The Australian corporate watchdog has filed a lawsuit against the Gold Coast-based entity that controls the digital currency, Qoin, claiming that it misled or otherwise deceived over 80,000 users. The Australian Securities and Investments Commission (ASIC) filed a civil penalty proceeding in the Federal Court against BPS Financial Limited.

ASIC: BPS Financial Limited gave misleading representations and false promises

When the business told customers that the digital currency could be swapped for other cryptocurrencies or Australian dollars on an independent exchange, ASIC claims that the firm made false, misleading, or deceptive representations.

Additionally, it alleges that BPS made false, misleading, or deceptive promises when it said that users might use Qoin to buy products and services from an expanding list of companies and merchants that accept the virtual currency.

ASIC asserted that BPS made false, misleading, or deceptive claims regarding Qoin’s compliance with financial services regulations and the registration, regulation, or approval of the application used to conduct the transaction in Australia.

Director of BPS Financial Limited Tony Wiese said in a statement that the business was looking into ASIC’s activities. He added that BPS would defend the case since it disagrees with ASIC’s stance.

“Our priority continues to be the ecology and technological development of the Qoin project.”

Supposed fabrications

Sarah Court, the vice chair of ASIC, said Qoin had misrepresented itself to customers or investors. According to Court, Qoin merchant numbers have been falling. According to her, there were times when it was not feasible to swap Qoin tokens through independent exchanges, contrary to what BPS indicated in its marketing.
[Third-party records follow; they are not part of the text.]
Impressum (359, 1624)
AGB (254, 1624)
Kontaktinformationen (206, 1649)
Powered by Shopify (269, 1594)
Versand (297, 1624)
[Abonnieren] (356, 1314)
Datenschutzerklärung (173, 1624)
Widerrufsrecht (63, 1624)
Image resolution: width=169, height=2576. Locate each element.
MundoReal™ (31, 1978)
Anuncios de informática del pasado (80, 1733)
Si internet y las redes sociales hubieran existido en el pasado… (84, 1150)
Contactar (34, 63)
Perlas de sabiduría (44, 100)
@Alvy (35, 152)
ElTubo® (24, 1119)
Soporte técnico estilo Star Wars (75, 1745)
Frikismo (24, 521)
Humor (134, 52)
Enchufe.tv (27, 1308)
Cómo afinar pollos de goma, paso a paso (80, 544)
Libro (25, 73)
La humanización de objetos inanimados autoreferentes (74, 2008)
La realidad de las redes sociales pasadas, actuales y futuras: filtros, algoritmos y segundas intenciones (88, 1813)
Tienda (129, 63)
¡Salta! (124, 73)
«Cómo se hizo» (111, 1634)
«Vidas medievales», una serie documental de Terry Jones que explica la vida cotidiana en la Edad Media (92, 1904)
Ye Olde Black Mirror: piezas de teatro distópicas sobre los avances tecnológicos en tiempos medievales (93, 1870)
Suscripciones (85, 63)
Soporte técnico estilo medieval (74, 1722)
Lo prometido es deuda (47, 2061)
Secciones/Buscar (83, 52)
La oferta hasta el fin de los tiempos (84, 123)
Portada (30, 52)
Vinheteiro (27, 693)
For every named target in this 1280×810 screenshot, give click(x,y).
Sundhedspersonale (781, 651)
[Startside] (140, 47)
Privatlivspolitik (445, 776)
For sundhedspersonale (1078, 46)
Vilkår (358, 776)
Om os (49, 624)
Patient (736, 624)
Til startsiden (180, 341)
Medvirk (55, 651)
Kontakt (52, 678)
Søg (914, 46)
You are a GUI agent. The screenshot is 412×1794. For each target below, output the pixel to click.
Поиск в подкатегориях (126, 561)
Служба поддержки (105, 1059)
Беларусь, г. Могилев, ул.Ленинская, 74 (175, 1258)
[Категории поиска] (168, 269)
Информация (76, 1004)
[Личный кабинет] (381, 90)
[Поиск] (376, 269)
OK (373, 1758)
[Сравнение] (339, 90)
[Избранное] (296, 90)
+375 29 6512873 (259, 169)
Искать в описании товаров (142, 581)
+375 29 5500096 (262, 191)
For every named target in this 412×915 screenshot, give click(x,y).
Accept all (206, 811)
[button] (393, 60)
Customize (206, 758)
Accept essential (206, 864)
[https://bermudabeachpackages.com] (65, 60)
“ASIC is especially worried about the alleged false representation that the Qoin Facility is governed in Australia. We believe that the more than 79,000 people and entities who have been issued the Qoin Facility may have assumed that it was able to comply with financial services laws when ASIC perceives it was not.”

However, Ms. Court further said that businesses that were alleged to utilize the coin diminished the coin investors. Despite the early stage of the proceedings, Ms. Court highlighted that the potential fines possibly reach millions of dollars. ASIC will also ask the Federal Court for an order to stop BPS from promoting Qoin the same way it has in the past.

ASIC’s first time

ASIC rose to prominence during their COVID pandemic after releasing a press release citing increased scam cases in the crypto investment sector. This was the first occasion, according to Ms. Court, that ASIC has initiated proceedings looking at a crypto asset category. Whether or not crypto assets are considered financial goods, the entire field of cryptocurrency is still very young. She emphasized that they needed to be extremely explicit about what they were portraying or informing the audience.

This is not the first time we have seen regulatory bodies go after crypto firms. The most common case has been the long ongoing SEC vs. Ripple case. This, however, could prove vital to the accused firm as the cryptocurrency industry is built on trust, which could see many investors migrate from them.